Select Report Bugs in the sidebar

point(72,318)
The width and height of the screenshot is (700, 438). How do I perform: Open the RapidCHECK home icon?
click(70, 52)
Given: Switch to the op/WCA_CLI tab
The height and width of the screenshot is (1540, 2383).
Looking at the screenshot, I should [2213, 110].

++++++

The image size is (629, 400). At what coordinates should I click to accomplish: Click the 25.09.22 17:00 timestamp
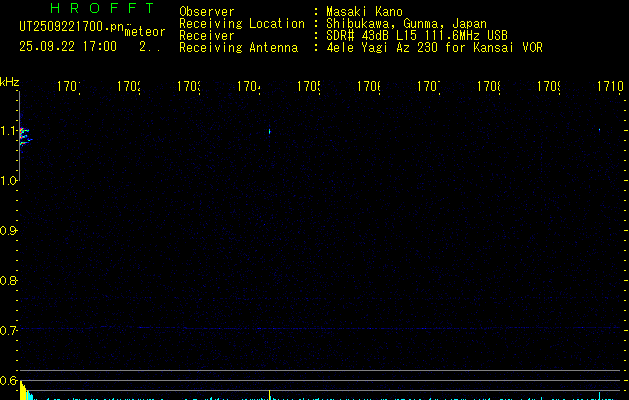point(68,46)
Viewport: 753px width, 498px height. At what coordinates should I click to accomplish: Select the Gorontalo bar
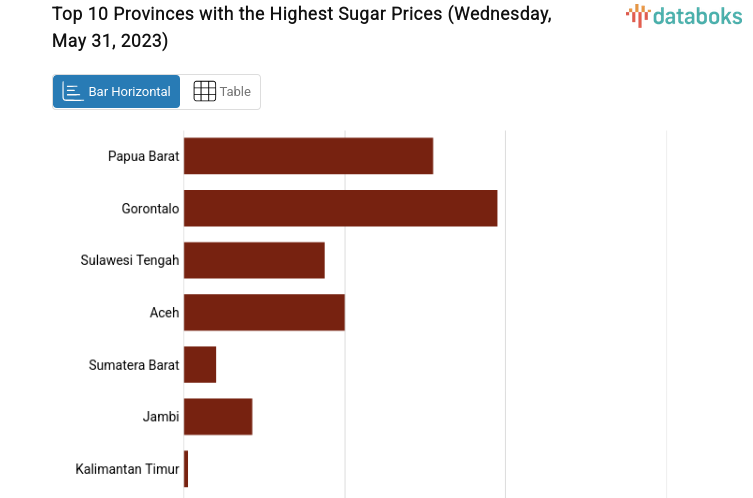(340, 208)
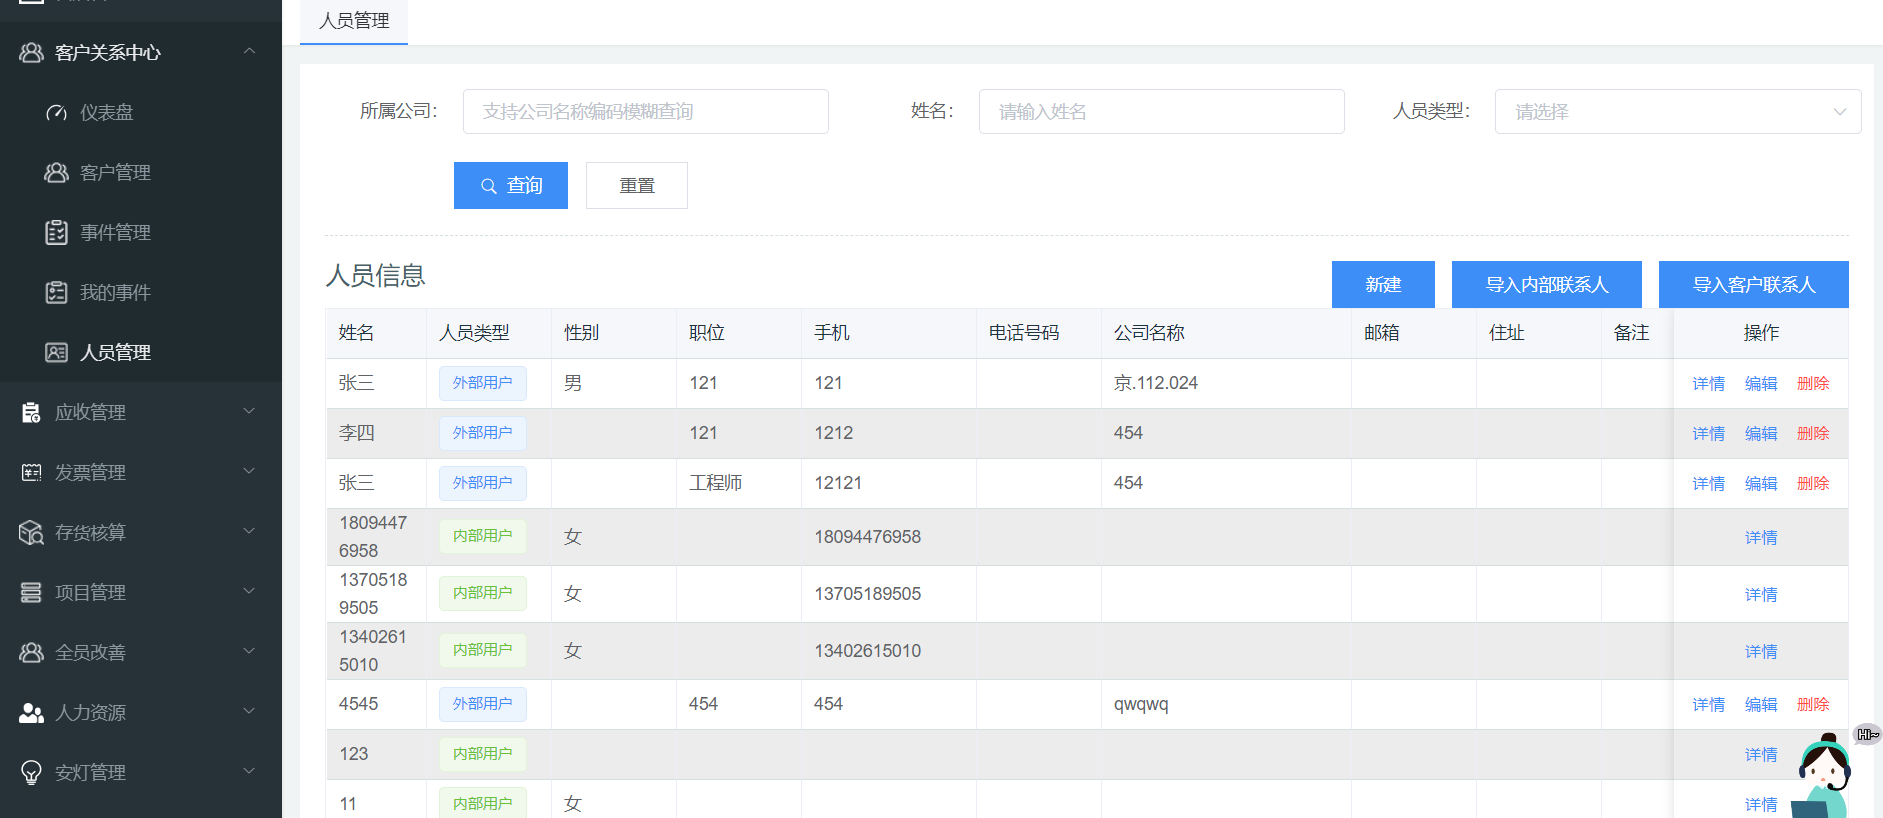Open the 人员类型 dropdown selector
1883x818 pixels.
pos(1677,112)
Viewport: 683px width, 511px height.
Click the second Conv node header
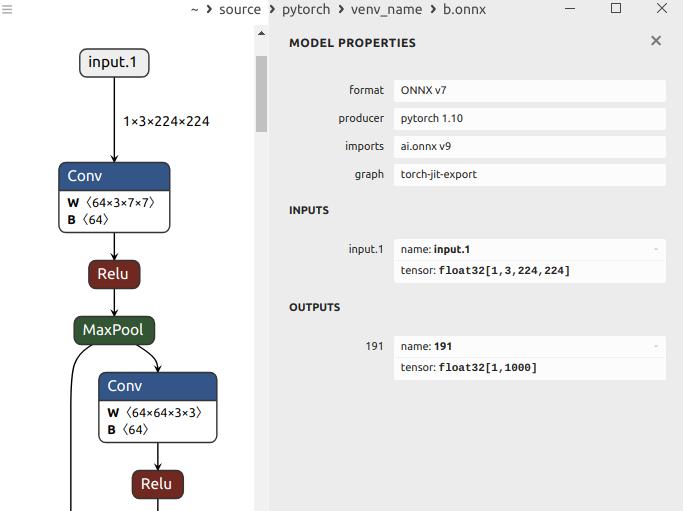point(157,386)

++++++

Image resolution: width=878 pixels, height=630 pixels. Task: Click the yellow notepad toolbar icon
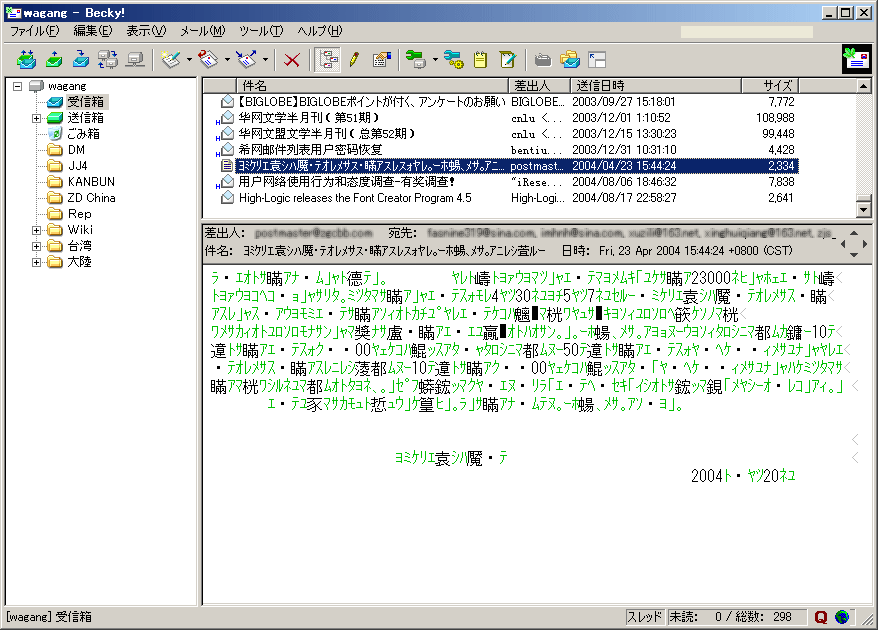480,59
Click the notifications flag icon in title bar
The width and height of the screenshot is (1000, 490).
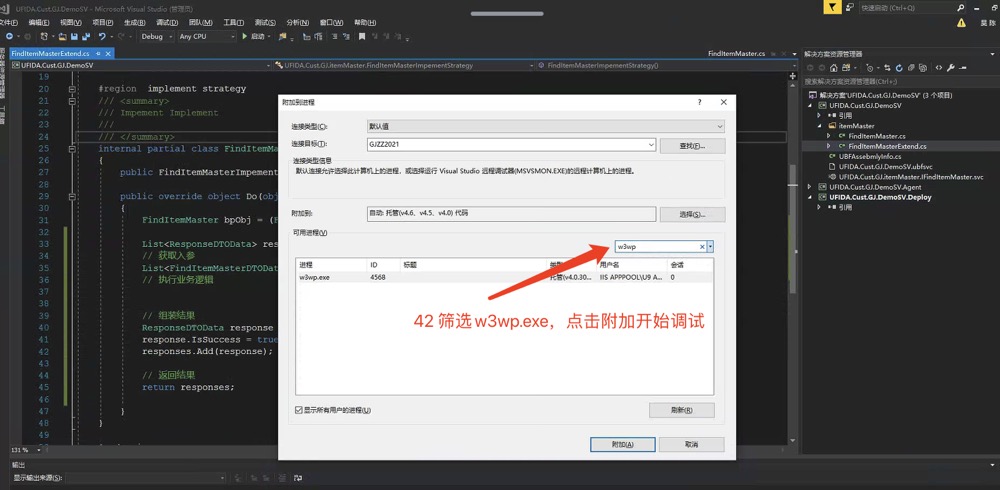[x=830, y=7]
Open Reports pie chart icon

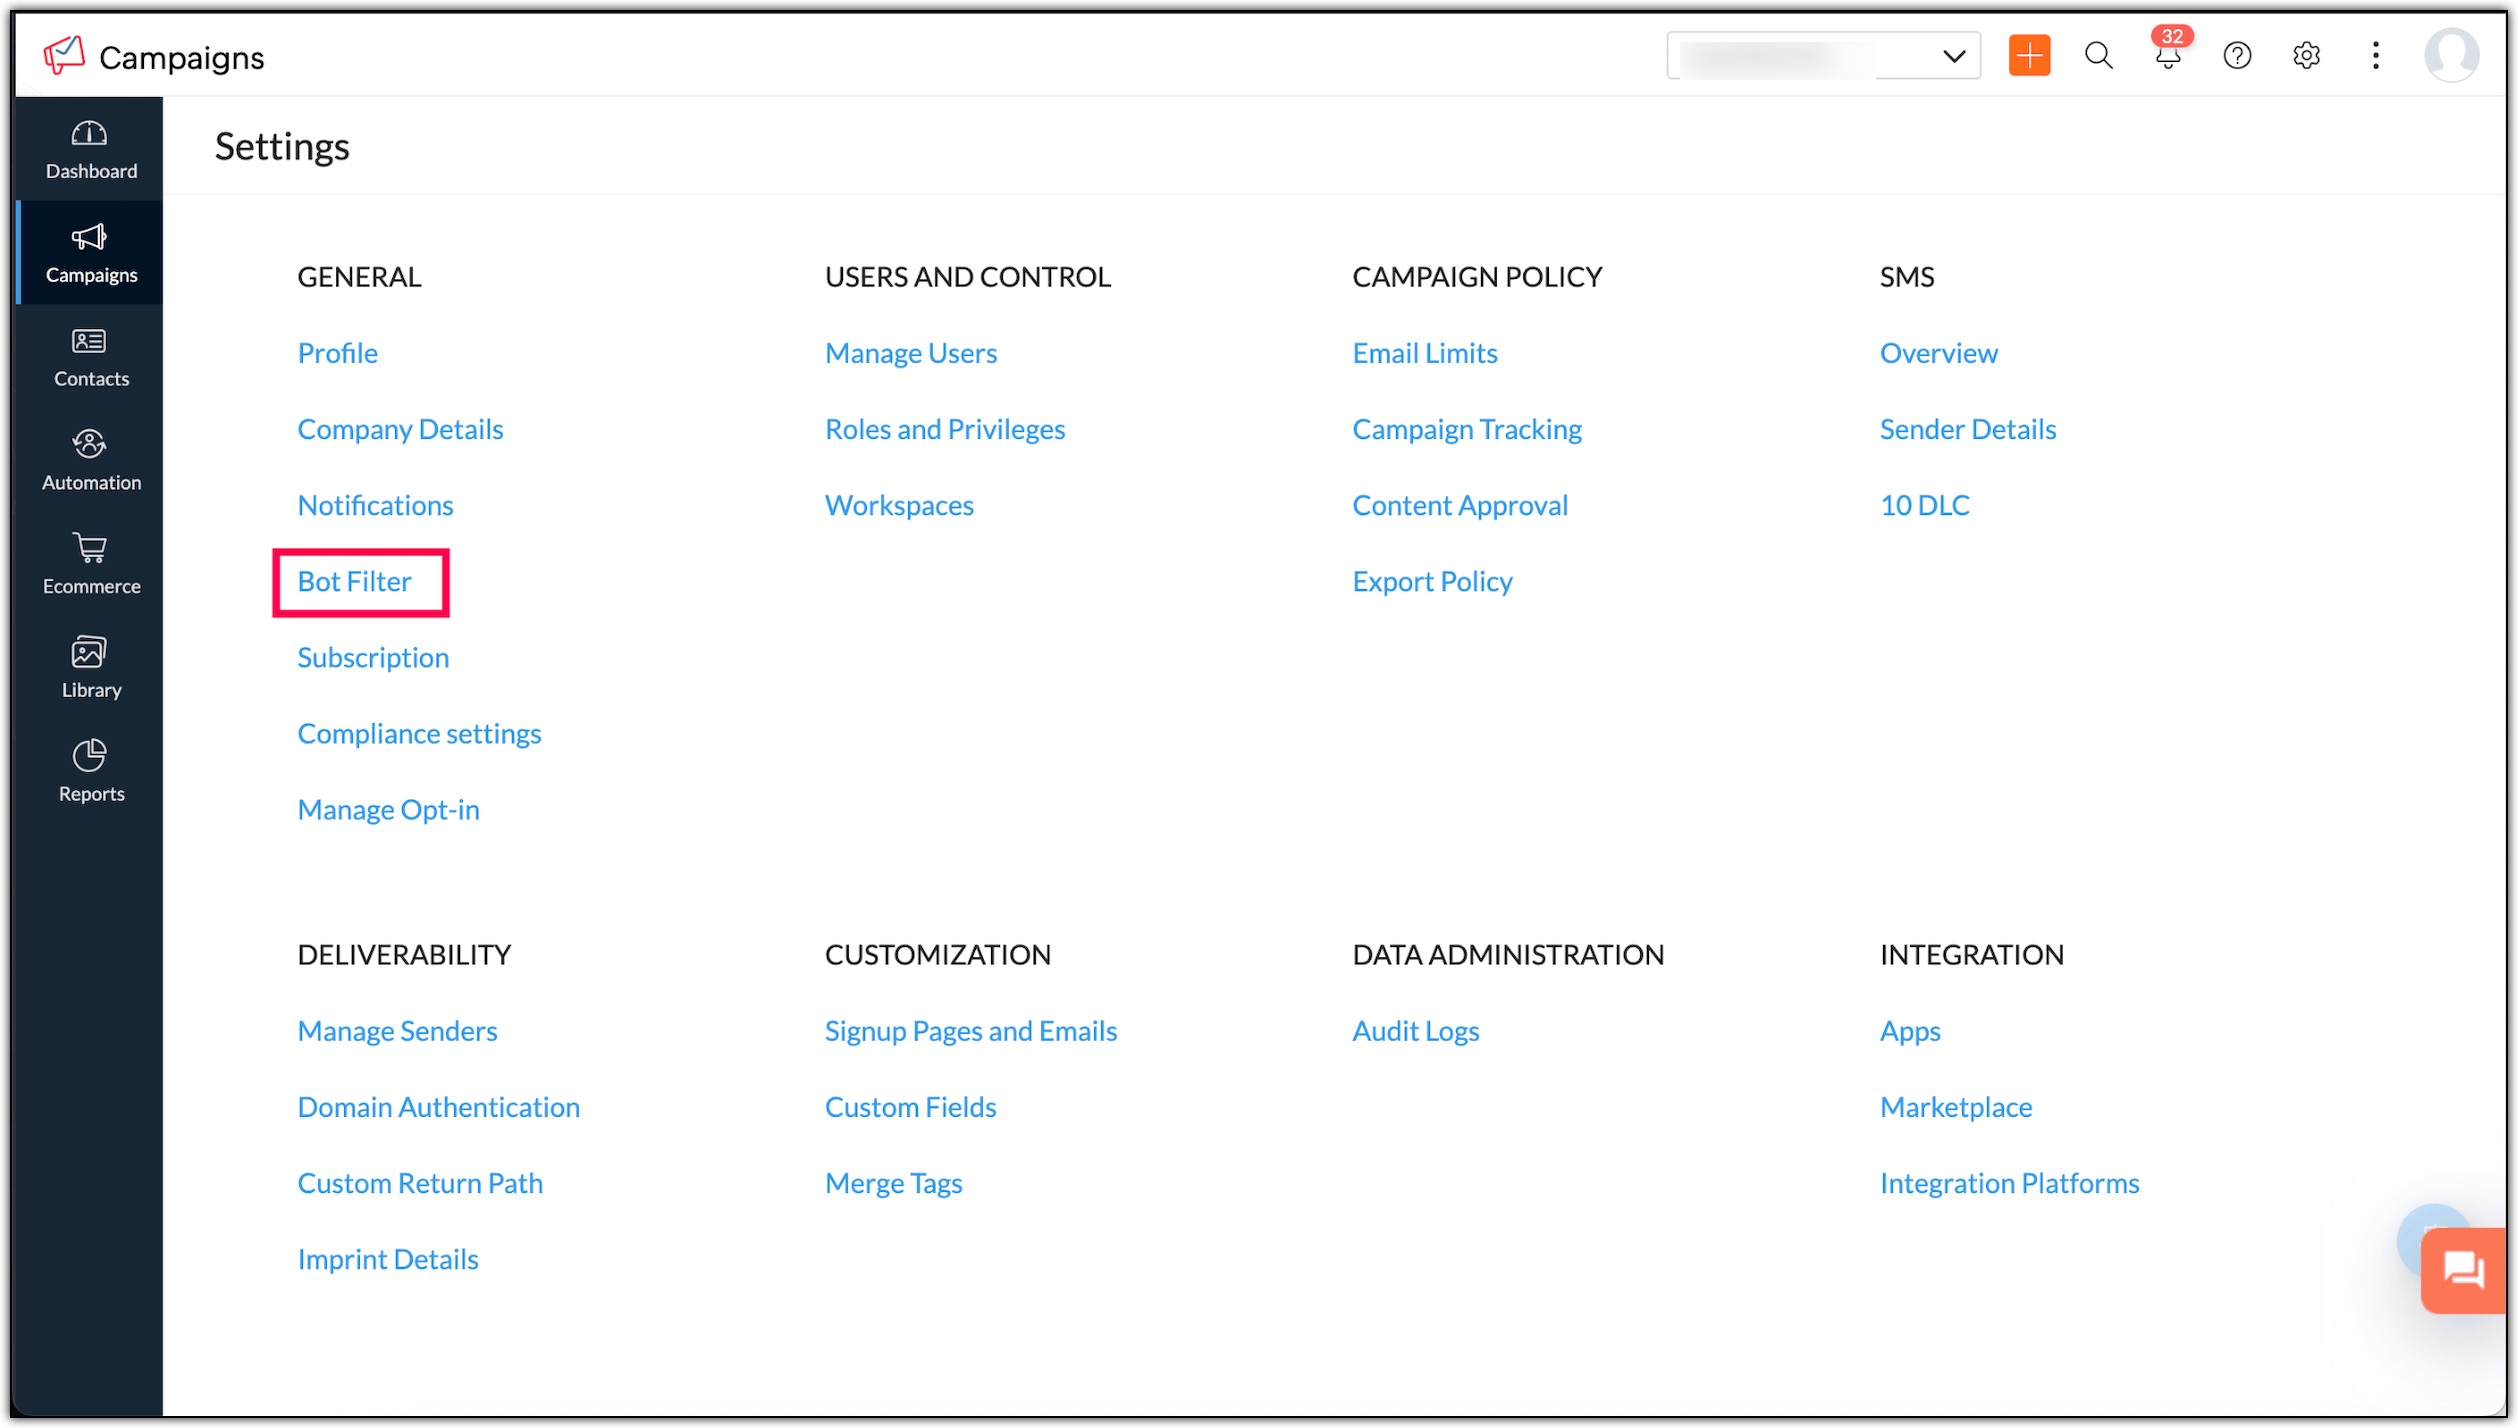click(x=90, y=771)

++++++

**Exercise**
Could you rewrite everything from the row containing "Image resolution: width=878" down to the row containing "click(x=90, y=771)", switching "icon" to "button" and leaving all else unchanged? Leave the pictures out of your answer.

**Written answer**
Image resolution: width=878 pixels, height=630 pixels. Task: Click the yellow notepad toolbar button
480,59
Click the notifications flag button in title bar
The width and height of the screenshot is (1000, 490).
[x=830, y=7]
Open Reports pie chart button

click(x=90, y=771)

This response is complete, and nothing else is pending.